Exercise directions: The whole of the data, every line, should come back exactly the same.

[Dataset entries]
=-=-=

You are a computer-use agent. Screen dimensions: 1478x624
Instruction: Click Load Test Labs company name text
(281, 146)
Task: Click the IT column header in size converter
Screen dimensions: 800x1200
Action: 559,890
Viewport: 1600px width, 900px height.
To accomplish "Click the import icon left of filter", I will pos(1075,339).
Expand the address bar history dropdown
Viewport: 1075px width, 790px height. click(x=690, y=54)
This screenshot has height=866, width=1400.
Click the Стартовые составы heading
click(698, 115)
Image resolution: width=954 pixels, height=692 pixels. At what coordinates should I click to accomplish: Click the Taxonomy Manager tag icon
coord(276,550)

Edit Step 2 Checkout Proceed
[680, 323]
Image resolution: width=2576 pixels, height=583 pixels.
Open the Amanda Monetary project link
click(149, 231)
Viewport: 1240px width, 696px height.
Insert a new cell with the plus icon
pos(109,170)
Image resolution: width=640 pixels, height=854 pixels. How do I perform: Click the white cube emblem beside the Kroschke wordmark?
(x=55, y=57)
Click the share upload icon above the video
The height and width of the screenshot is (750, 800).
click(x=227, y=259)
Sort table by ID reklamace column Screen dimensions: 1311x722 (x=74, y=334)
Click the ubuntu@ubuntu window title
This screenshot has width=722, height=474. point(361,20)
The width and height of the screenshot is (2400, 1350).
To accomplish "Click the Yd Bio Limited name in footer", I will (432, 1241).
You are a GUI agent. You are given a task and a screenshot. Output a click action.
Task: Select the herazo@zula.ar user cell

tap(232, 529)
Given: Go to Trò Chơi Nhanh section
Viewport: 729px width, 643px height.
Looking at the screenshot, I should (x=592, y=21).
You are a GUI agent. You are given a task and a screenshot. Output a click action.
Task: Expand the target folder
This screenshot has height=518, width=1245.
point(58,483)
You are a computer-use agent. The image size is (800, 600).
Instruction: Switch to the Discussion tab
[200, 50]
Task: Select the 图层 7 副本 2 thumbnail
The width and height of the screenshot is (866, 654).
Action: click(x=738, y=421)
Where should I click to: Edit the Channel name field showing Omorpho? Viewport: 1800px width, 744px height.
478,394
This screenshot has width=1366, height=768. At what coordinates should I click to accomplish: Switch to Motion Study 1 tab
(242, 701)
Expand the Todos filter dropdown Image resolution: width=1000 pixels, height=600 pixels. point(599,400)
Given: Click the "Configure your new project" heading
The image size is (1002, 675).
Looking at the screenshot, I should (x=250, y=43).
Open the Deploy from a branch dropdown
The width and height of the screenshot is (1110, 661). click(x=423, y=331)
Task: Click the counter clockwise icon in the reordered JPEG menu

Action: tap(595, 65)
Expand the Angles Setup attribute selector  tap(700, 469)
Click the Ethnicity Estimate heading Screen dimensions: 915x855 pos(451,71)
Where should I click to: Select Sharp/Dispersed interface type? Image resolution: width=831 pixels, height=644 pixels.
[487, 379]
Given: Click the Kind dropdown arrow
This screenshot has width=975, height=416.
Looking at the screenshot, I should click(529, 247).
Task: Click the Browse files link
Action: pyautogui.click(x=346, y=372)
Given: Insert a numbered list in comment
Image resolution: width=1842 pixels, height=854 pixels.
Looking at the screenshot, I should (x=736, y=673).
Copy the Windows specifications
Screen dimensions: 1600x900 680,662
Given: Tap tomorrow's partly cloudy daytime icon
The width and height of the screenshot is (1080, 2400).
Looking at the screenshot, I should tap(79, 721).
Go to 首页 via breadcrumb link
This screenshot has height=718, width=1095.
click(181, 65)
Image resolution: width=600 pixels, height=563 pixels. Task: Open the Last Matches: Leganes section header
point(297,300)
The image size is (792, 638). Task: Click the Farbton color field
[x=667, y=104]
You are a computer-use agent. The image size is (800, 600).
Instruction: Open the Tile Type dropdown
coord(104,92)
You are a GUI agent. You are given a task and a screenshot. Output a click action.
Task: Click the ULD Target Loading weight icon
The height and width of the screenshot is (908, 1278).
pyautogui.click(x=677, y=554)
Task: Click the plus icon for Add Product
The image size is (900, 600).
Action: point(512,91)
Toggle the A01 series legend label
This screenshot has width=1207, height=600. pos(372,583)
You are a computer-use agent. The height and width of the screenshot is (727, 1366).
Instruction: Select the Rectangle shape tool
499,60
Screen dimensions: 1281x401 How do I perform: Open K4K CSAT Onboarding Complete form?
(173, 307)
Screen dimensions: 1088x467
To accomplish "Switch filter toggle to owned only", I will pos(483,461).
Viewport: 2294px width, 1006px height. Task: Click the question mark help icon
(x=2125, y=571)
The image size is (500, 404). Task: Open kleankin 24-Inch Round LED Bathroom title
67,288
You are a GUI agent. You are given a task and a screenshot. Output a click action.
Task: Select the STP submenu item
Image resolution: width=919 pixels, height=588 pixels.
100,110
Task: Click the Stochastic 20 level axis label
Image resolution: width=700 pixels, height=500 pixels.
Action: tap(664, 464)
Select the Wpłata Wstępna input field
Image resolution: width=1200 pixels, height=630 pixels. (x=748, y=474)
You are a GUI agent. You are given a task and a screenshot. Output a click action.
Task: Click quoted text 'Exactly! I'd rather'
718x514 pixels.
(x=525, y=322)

=-=-=

Result below:
You are a computer-use agent. Screen dimensions: 1478x624
Instruction: Click Load Test Labs company name text
(281, 146)
Task: Click the IT column header in size converter
Screen dimensions: 800x1200
Action: 559,890
Viewport: 1600px width, 900px height.
To accomplish "Click the import icon left of filter", I will pos(1075,339).
Expand the address bar history dropdown
Viewport: 1075px width, 790px height. click(x=690, y=54)
This screenshot has height=866, width=1400.
Click the Стартовые составы heading
click(698, 115)
Image resolution: width=954 pixels, height=692 pixels. At what coordinates should I click to accomplish: Click the Taxonomy Manager tag icon
coord(276,550)

Edit Step 2 Checkout Proceed
[680, 323]
Image resolution: width=2576 pixels, height=583 pixels.
Open the Amanda Monetary project link
click(149, 231)
Viewport: 1240px width, 696px height.
Insert a new cell with the plus icon
pos(109,170)
Image resolution: width=640 pixels, height=854 pixels. How do I perform: Click the white cube emblem beside the Kroschke wordmark?
(x=55, y=57)
Click the share upload icon above the video
The height and width of the screenshot is (750, 800).
click(x=227, y=259)
Sort table by ID reklamace column Screen dimensions: 1311x722 (x=74, y=334)
Click the ubuntu@ubuntu window title
This screenshot has width=722, height=474. point(361,20)
The width and height of the screenshot is (2400, 1350).
To accomplish "Click the Yd Bio Limited name in footer", I will (432, 1241).
You are a GUI agent. You are given a task and a screenshot. Output a click action.
Task: Select the herazo@zula.ar user cell

tap(232, 529)
Given: Go to Trò Chơi Nhanh section
Viewport: 729px width, 643px height.
Looking at the screenshot, I should (x=592, y=21).
You are a GUI agent. You are given a task and a screenshot. Output a click action.
Task: Expand the target folder
This screenshot has height=518, width=1245.
point(58,483)
You are a computer-use agent. The image size is (800, 600).
Instruction: Switch to the Discussion tab
[200, 50]
Task: Select the 图层 7 副本 2 thumbnail
The width and height of the screenshot is (866, 654).
Action: click(x=738, y=421)
Where should I click to: Edit the Channel name field showing Omorpho? Viewport: 1800px width, 744px height.
478,394
This screenshot has width=1366, height=768. At what coordinates should I click to accomplish: Switch to Motion Study 1 tab
(242, 701)
Expand the Todos filter dropdown Image resolution: width=1000 pixels, height=600 pixels. point(599,400)
Given: Click the "Configure your new project" heading
The image size is (1002, 675).
Looking at the screenshot, I should (x=250, y=43).
Open the Deploy from a branch dropdown
The width and height of the screenshot is (1110, 661). click(x=423, y=331)
Task: Click the counter clockwise icon in the reordered JPEG menu

Action: tap(595, 65)
Expand the Angles Setup attribute selector  tap(700, 469)
Click the Ethnicity Estimate heading Screen dimensions: 915x855 pos(451,71)
Where should I click to: Select Sharp/Dispersed interface type? Image resolution: width=831 pixels, height=644 pixels.
[487, 379]
Given: Click the Kind dropdown arrow
This screenshot has width=975, height=416.
Looking at the screenshot, I should click(529, 247).
Task: Click the Browse files link
Action: pyautogui.click(x=346, y=372)
Given: Insert a numbered list in comment
Image resolution: width=1842 pixels, height=854 pixels.
Looking at the screenshot, I should (x=736, y=673).
Copy the Windows specifications
Screen dimensions: 1600x900 680,662
Given: Tap tomorrow's partly cloudy daytime icon
The width and height of the screenshot is (1080, 2400).
Looking at the screenshot, I should tap(79, 721).
Go to 首页 via breadcrumb link
This screenshot has height=718, width=1095.
click(181, 65)
Image resolution: width=600 pixels, height=563 pixels. Task: Open the Last Matches: Leganes section header
point(297,300)
The image size is (792, 638). Task: Click the Farbton color field
[x=667, y=104]
You are a computer-use agent. The image size is (800, 600).
Instruction: Open the Tile Type dropdown
coord(104,92)
You are a GUI agent. You are given a task and a screenshot. Output a click action.
Task: Click the ULD Target Loading weight icon
The height and width of the screenshot is (908, 1278).
pyautogui.click(x=677, y=554)
Task: Click the plus icon for Add Product
The image size is (900, 600).
Action: point(512,91)
Toggle the A01 series legend label
This screenshot has width=1207, height=600. pos(372,583)
You are a computer-use agent. The height and width of the screenshot is (727, 1366).
Instruction: Select the Rectangle shape tool
499,60
Screen dimensions: 1281x401 How do I perform: Open K4K CSAT Onboarding Complete form?
(173, 307)
Screen dimensions: 1088x467
To accomplish "Switch filter toggle to owned only", I will pos(483,461).
Viewport: 2294px width, 1006px height. Task: Click the question mark help icon
(x=2125, y=571)
The image size is (500, 404). Task: Open kleankin 24-Inch Round LED Bathroom title
67,288
You are a GUI agent. You are given a task and a screenshot. Output a click action.
Task: Select the STP submenu item
Image resolution: width=919 pixels, height=588 pixels.
100,110
Task: Click the Stochastic 20 level axis label
Image resolution: width=700 pixels, height=500 pixels.
Action: tap(664, 464)
Select the Wpłata Wstępna input field
Image resolution: width=1200 pixels, height=630 pixels. (x=748, y=474)
You are a GUI agent. You are given a task and a screenshot. Output a click action.
Task: Click quoted text 'Exactly! I'd rather'
718x514 pixels.
(x=525, y=322)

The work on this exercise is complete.